- In lung cancer patients who underwent surgery for spinal metastases, the presence of certain genetic mutations was a significant prognostic factor affecting overall survival
- Since the genetic markers were chosen in an unbiased fashion, the results might underestimate the potential predictive capacity of molecular phenotyping
- Decision-making models that incorporate oncogenic markers might better assist surgeons in choosing treatment for lung cancer patients with spinal metastases
Patients with metastatic lung cancer typically have a poor prognosis, and it is paramount to identify who might be eligible for surgical treatment. The ability to estimate survival accurately is perhaps the most crucial part of that assessment. Certain gene mutations are known to affect prognosis, but they are not part of the current scoring systems that assist surgeons in making treatment decisions.
Massachusetts General Hospital neurosurgeons, including Bryan D. Choi, MD, PhD, Ganesh M. Shankar, MD, PhD and John H. Shin, MD, director of Metastatic Spine Oncology and Spinal Deformity Surgery, are part of the first team to demonstrate a significant association between certain genetic mutations and overall survival in patients with lung cancer metastatic to the spine. This suggests that models for estimating survival of patients with metastatic lung cancer should incorporate oncogenic molecular markers.
This retrospective study evaluated 26 patients with metastatic lung cancer who underwent surgery or stereotactic radiosurgery for spinal metastases from 2011 to 2017. Published in Spine, this study is the largest series of such patients that includes genetic mutational data.
The genetic markers included in the study were chosen a priori based on genetic data available through SNaPshot Lung Tumor Genotyping Analysis. Mutations in ALK, ROS1, KRAS, MET and EGFR were identified in 3, 2, 6, 2 and 6 patients, respectively. Eight patients had no mutation and one had mutations in both ALK and ROS1.
The median follow-up was 110 days overall and 813 days for the seven patients alive at the time of analysis. Two patients remained free of systemic disease progression over the follow-up period. The median overall survival was 2.7 years from the time of primary malignancy diagnosis and 245 days from the time of intervention.

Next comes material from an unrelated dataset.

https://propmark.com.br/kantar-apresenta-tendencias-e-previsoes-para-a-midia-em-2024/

In univariate analysis, patients who had one or more oncogenic molecular alterations had significantly longer overall survival than patients who had no alteration (hazard ratio, 0.38; 95% confidence interval, 0.12–1.22; P = .03). Analyses of single mutations in isolation did not show significant effects on survival.
Similarly, other factors assessed were not significantly associated with survival, including age, sex, tumor histology, location of extraspinal metastases, radiographic features, surgical approach, clinical scoring or treatment with chemotherapy, radiotherapy or targeted therapy.
The authors note that because the genetic markers in this study were chosen in an unbiased fashion, their data might underestimate the potential predictive capacity of their approach. In larger populations, they say, it would be useful to test whether individual mutations or various combinations could predict prolonged survival even more accurately.